# Applet zeigt Bilder nicht an



## florian1x (31. Mai 2010)

Hallo,

ich habe folgendes Problem. 
Ich habe in einem projekt für die Hochschule ein JApplet entwickelt. Die funktionen des Applet sind jetzt nicht so relevant.

Ich will in meinem Applet einige Bilder darstellen. Wenn ich das Applet aus Eclipse / Netbenas herraus starte geht das auch wunderbar.

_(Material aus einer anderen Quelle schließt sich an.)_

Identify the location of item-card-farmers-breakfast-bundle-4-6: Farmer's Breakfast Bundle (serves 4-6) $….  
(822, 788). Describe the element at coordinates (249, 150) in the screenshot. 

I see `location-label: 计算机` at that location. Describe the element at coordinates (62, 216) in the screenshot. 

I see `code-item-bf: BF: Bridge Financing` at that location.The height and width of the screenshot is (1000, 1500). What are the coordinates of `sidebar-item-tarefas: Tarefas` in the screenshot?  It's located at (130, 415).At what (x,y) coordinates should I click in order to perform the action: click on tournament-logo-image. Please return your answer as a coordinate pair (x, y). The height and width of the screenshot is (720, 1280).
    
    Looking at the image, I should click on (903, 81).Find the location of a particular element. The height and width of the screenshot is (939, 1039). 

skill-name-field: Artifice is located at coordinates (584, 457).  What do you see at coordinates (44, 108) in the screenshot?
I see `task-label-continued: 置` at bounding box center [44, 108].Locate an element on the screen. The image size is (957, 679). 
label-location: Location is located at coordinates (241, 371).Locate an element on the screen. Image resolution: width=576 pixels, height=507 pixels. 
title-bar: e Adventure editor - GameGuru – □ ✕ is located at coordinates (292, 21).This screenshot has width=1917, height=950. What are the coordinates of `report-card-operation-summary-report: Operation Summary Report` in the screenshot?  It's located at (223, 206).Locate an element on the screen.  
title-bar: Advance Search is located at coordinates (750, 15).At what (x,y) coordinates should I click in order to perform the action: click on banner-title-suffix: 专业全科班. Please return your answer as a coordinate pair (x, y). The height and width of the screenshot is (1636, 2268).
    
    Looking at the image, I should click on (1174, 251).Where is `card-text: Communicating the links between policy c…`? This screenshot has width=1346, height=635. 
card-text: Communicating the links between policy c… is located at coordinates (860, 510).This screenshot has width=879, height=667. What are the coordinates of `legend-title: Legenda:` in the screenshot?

Aber sobald ich versuche das Applet aus dem Browser (bei mir firefox) zu starten wird dies nicht geladen. und es kommt folgende fehlermeldung


java.security.AccessControlException: access denied (java.io.FilePermission icons/nolight.gif read)
	at java.security.AccessControlContext.checkPermission(Unknown Source)
	at java.security.AccessController.checkPermission(Unknown Source)
	at java.lang.SecurityManager.checkPermission(Unknown Source)
	at java.lang.SecurityManager.checkRead(Unknown Source)
	at sun.awt.SunToolkit.getImageFromHash(Unknown Source)
	at sun.awt.SunToolkit.getImage(Unknown Source)
	at javax.swing.ImageIcon.<init>(Unknown Source)
	at javax.swing.ImageIcon.<init>(Unknown Source)
	at gui.lok.LokControlPanel.<init>(LokControlPanel.java:73)
	at gui.lok.LokPanel.<init>(LokPanel.java:54)
	at gui.MainPanel.<init>(MainPanel.java:44)
	at gui.MainApplet.init(MainApplet.java:35)
	at sun.plugin2.applet.Plugin2Manager$AppletExecutionRunnable.run(Unknown Source)
	at java.lang.Thread.run(Unknown Source)
Ausnahme: java.security.AccessControlException: access denied (java.io.FilePermission icons/nolight.gif read)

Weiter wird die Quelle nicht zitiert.